[AIM]
Find each line of the data below that contains the word "Open" and copy those lines.

[AVAILABLE RECORDS]
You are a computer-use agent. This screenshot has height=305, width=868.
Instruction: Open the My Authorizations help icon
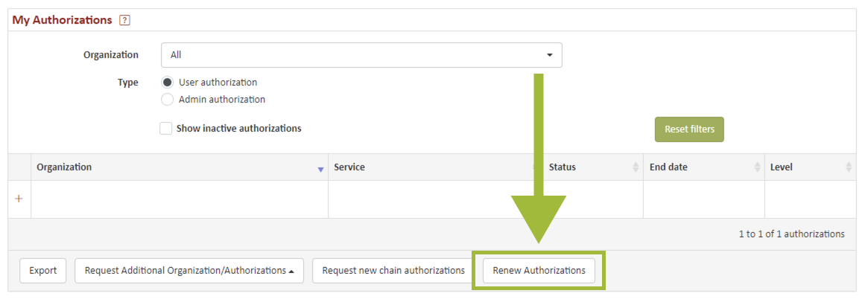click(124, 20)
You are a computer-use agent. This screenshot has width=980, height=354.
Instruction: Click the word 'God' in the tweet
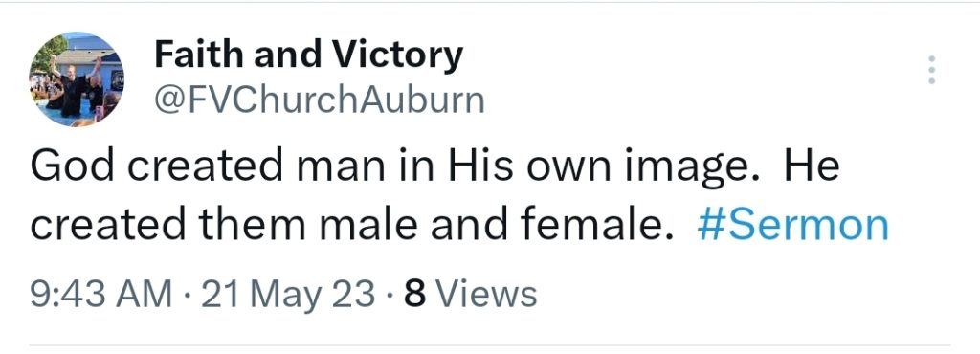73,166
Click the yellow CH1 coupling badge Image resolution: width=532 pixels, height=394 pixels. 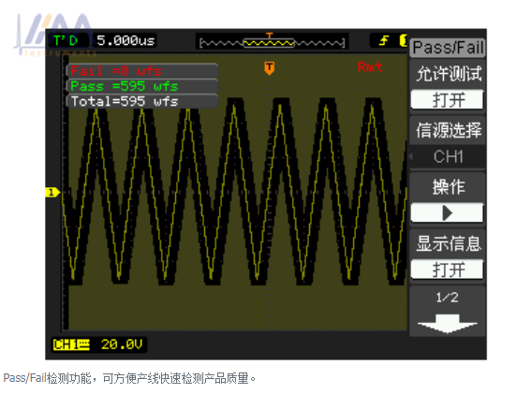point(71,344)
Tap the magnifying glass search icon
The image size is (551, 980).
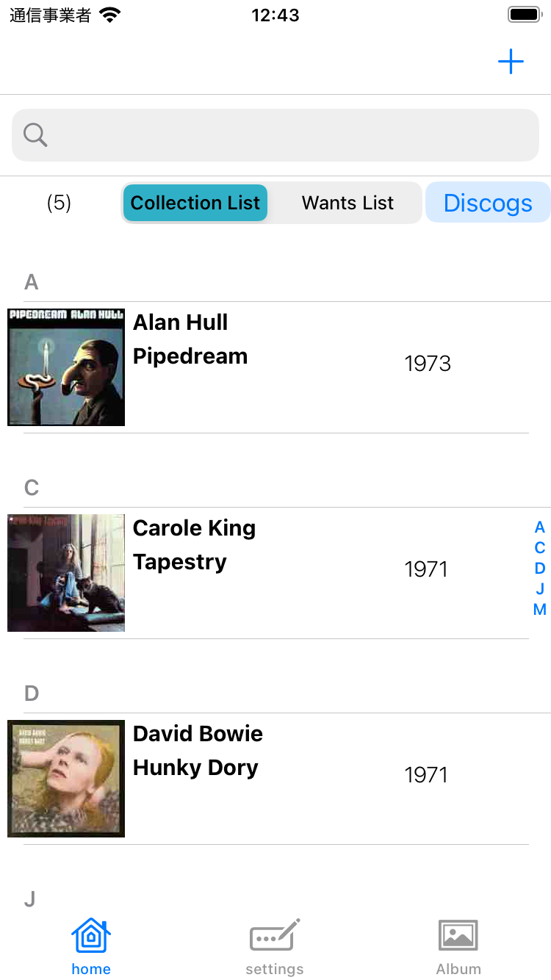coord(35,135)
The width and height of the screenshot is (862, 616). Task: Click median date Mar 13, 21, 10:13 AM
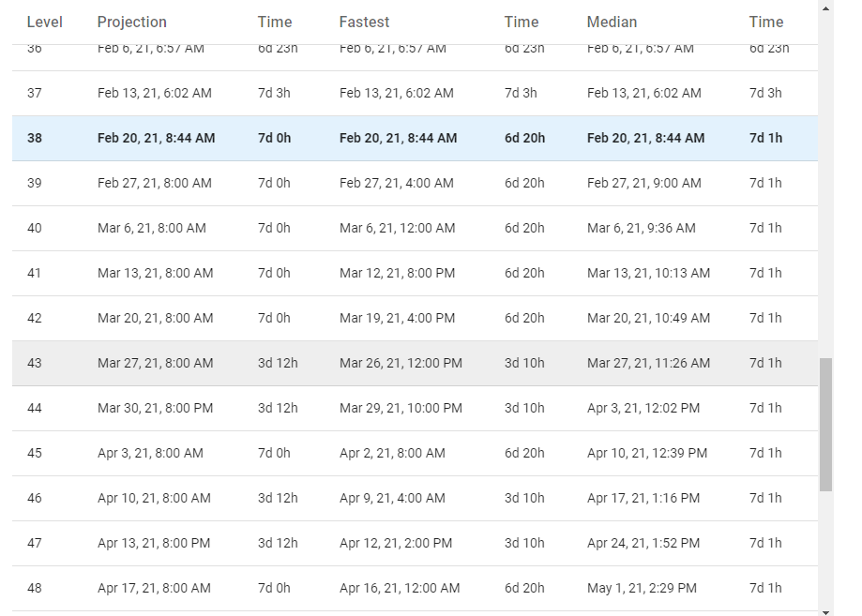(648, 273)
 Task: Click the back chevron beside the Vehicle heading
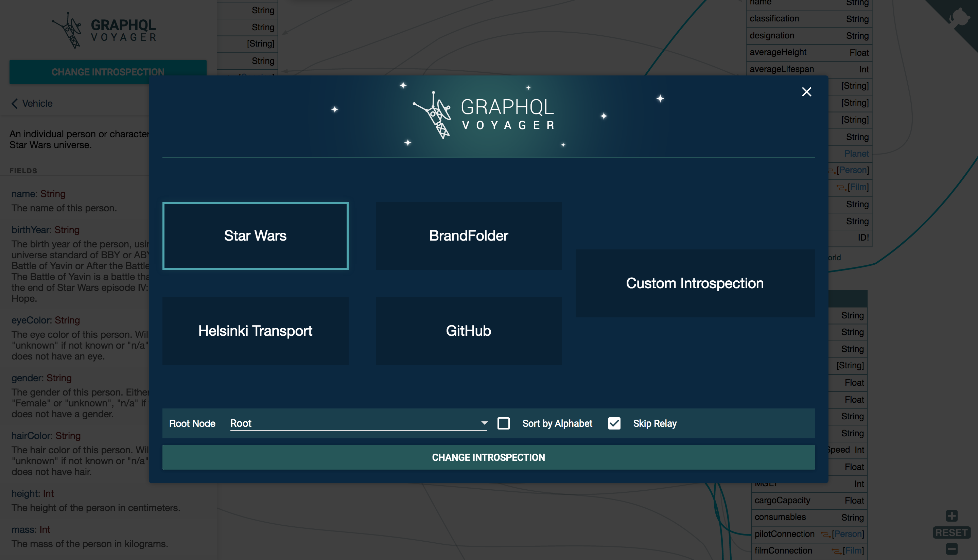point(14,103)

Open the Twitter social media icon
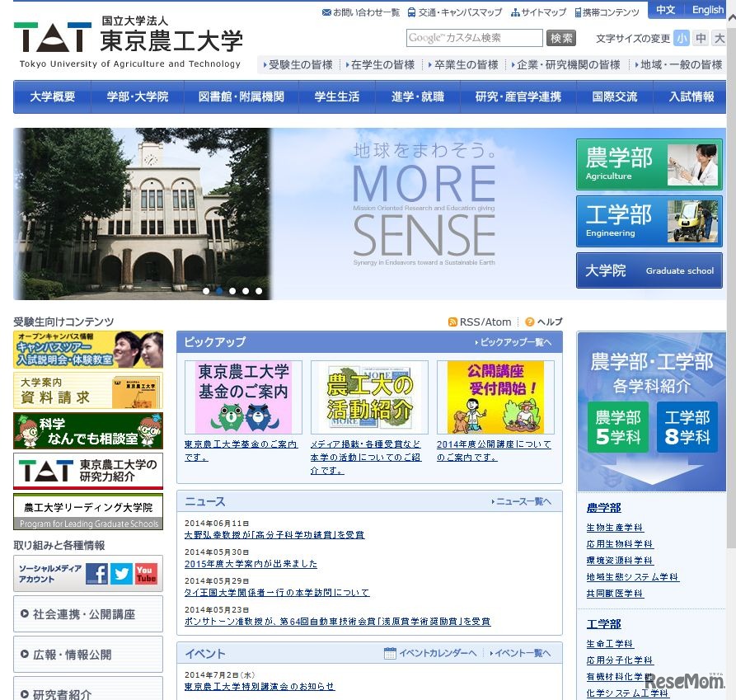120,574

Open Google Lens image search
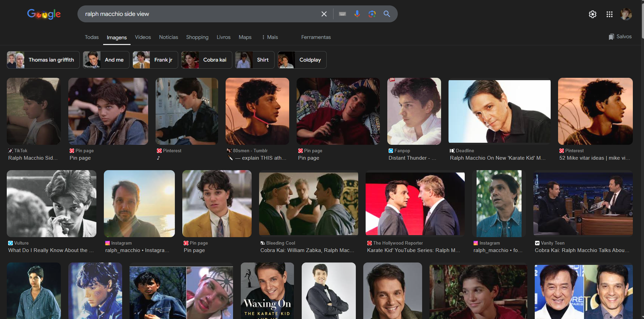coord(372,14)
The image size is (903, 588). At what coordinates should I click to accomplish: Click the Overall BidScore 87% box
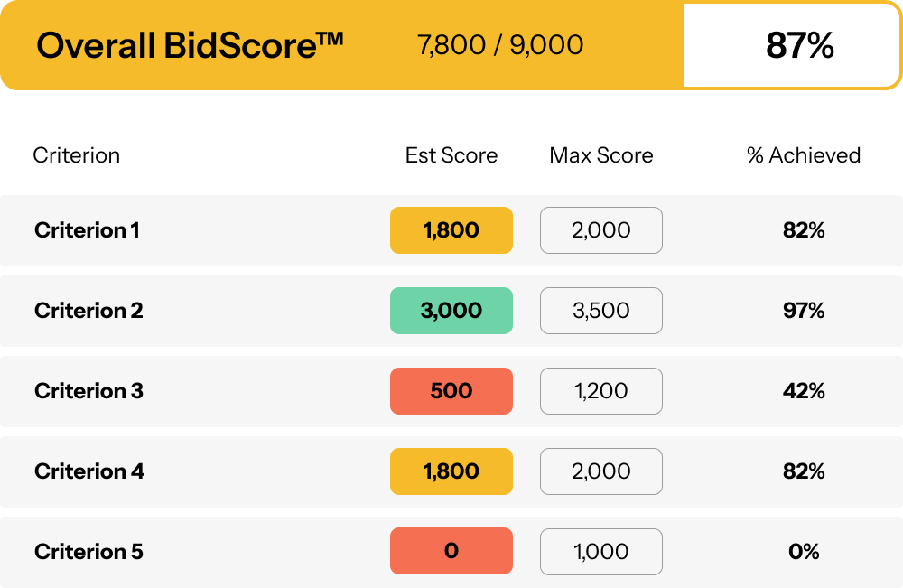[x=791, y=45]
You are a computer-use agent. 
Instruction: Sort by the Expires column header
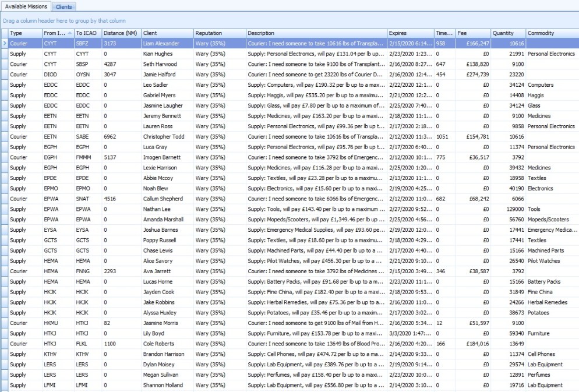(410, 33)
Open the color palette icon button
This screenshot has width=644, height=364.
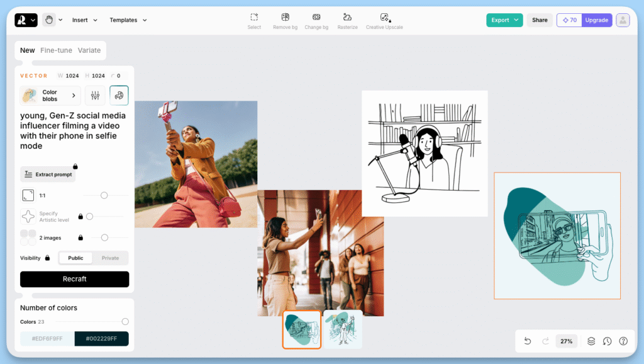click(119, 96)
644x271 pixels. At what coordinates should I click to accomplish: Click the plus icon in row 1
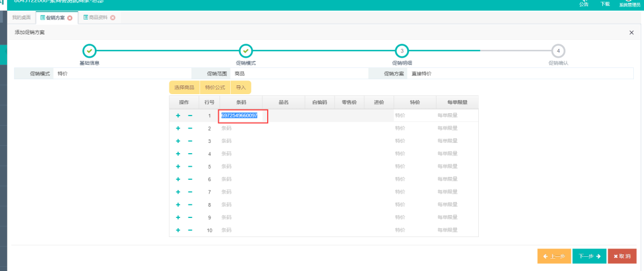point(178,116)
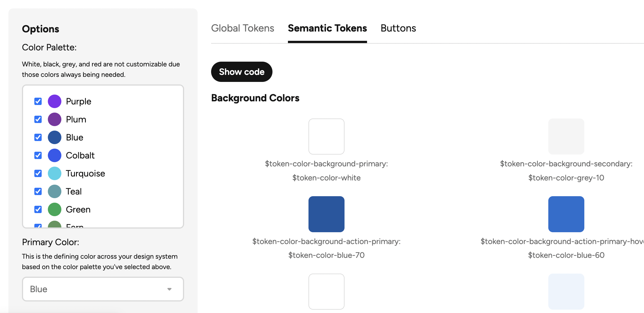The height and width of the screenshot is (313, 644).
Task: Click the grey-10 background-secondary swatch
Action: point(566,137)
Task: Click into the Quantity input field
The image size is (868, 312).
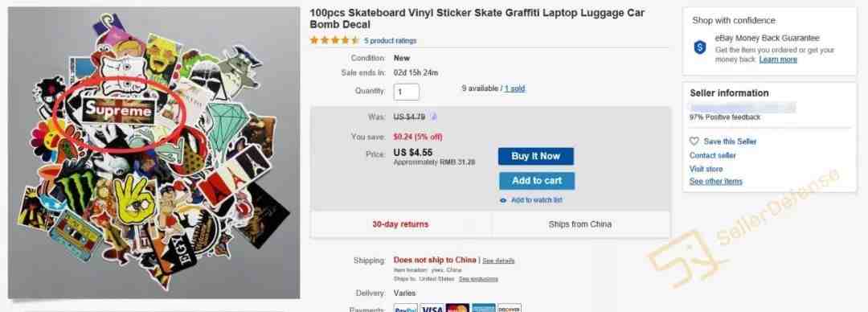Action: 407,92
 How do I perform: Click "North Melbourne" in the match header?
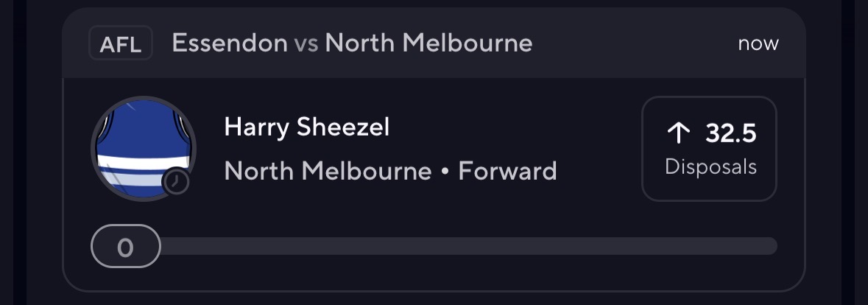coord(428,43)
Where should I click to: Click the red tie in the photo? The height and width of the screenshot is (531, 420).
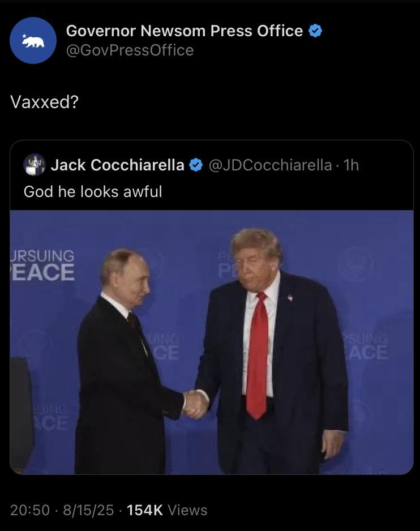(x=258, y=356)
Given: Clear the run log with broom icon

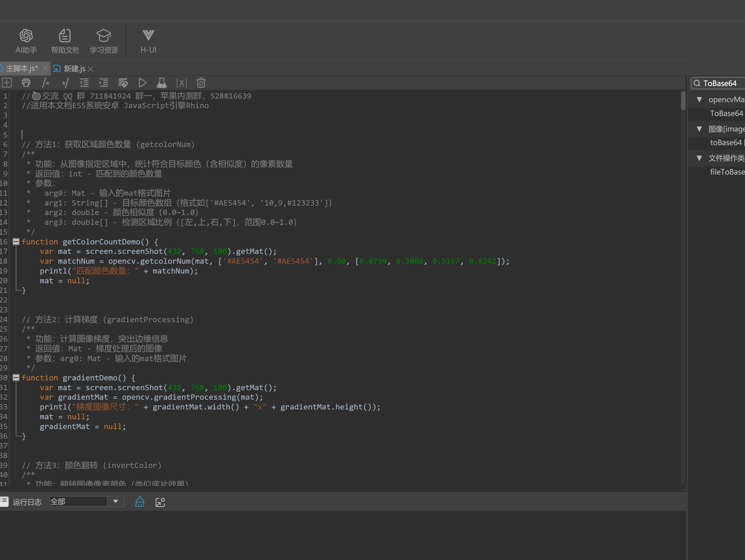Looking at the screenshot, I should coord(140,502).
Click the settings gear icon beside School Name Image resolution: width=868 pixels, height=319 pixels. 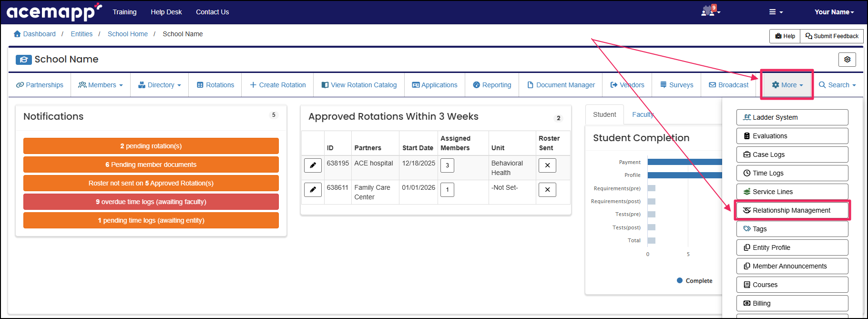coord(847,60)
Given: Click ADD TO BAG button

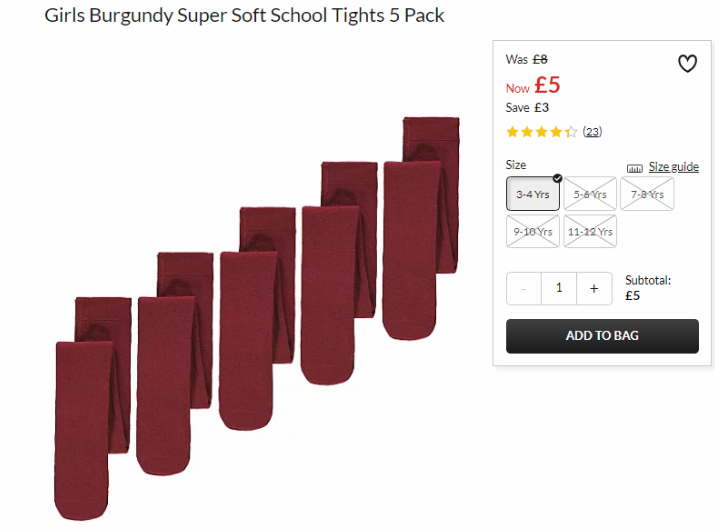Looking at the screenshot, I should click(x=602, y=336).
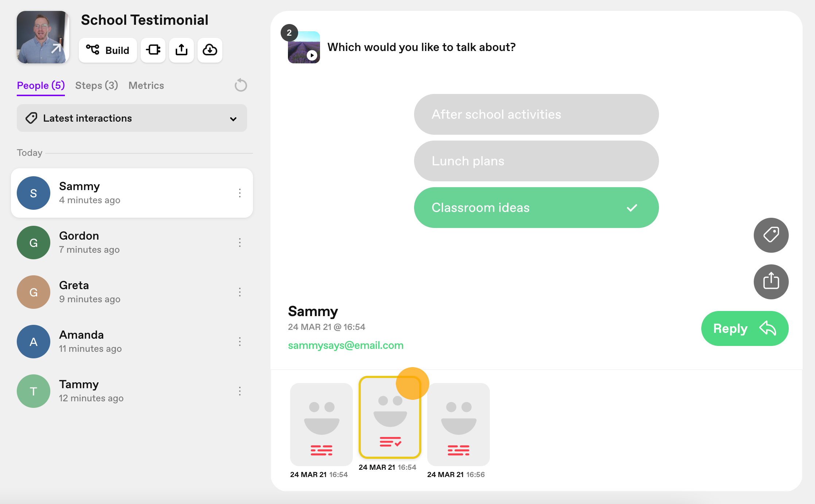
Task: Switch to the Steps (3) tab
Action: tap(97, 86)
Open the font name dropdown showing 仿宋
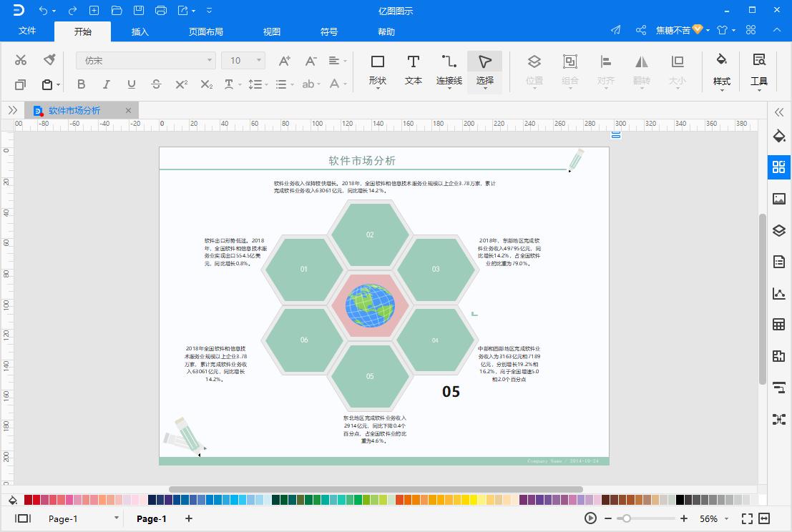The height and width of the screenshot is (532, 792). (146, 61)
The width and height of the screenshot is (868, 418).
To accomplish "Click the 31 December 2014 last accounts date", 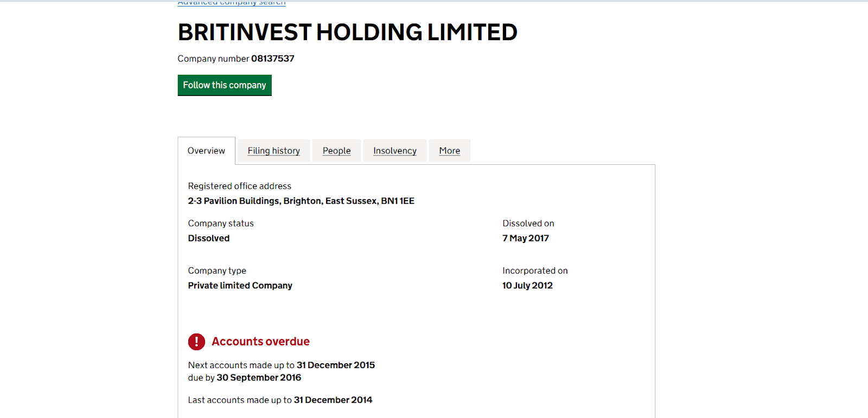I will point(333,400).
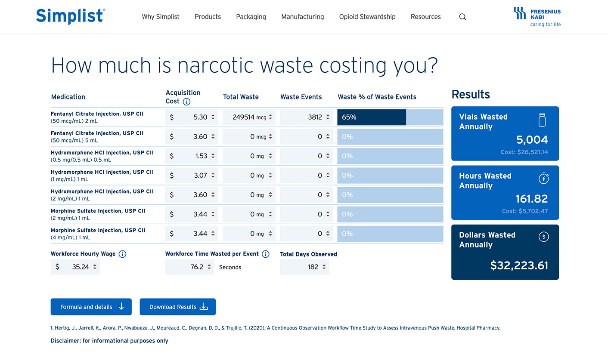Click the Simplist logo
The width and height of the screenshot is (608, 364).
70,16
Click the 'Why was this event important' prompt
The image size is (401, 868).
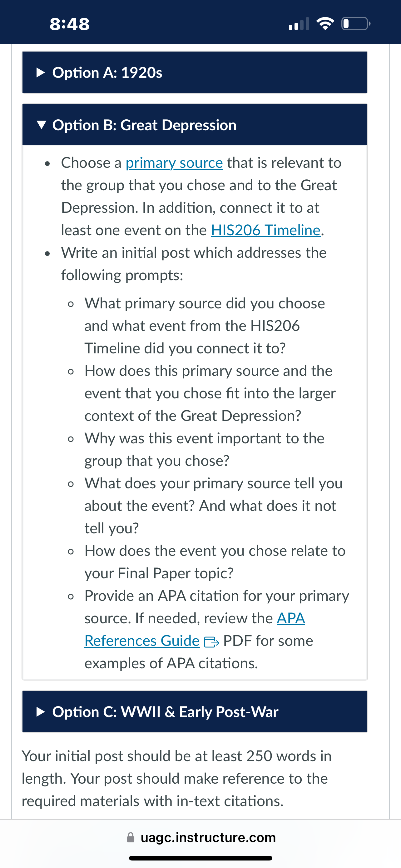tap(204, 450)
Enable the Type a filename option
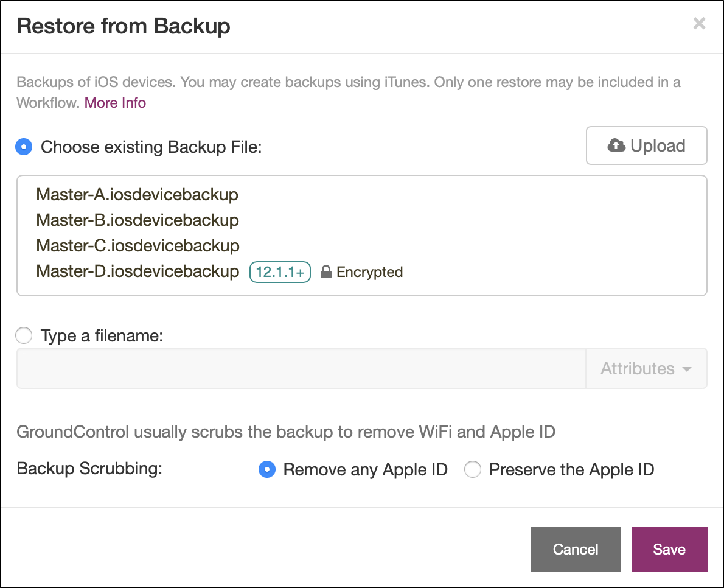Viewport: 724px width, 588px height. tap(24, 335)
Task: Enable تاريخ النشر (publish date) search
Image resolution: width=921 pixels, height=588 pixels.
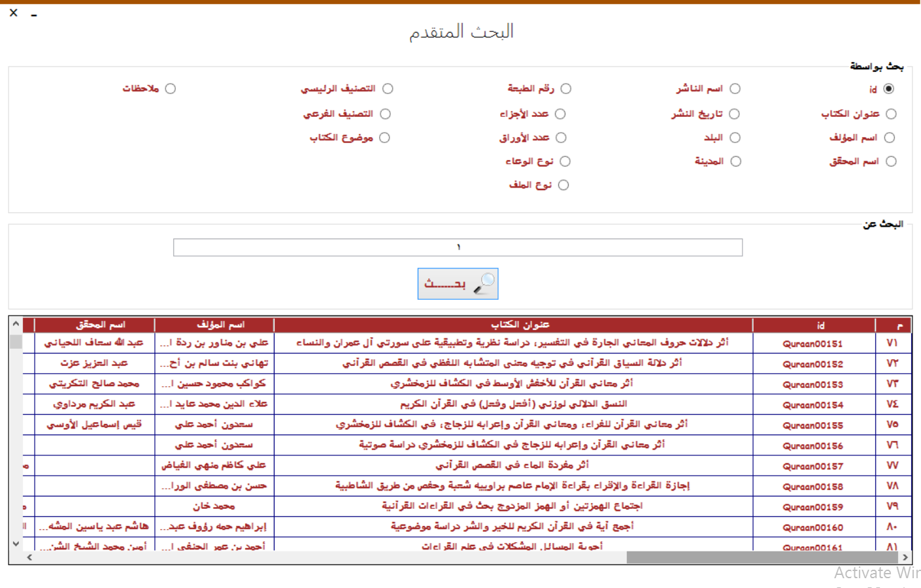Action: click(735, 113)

[EXERCISE OUTPUT]
Instruction: Open the My Authorizations help icon
Open the Twitter social media icon
Open Google Lens image search
Open the color palette icon button
Open the font name dropdown showing 仿宋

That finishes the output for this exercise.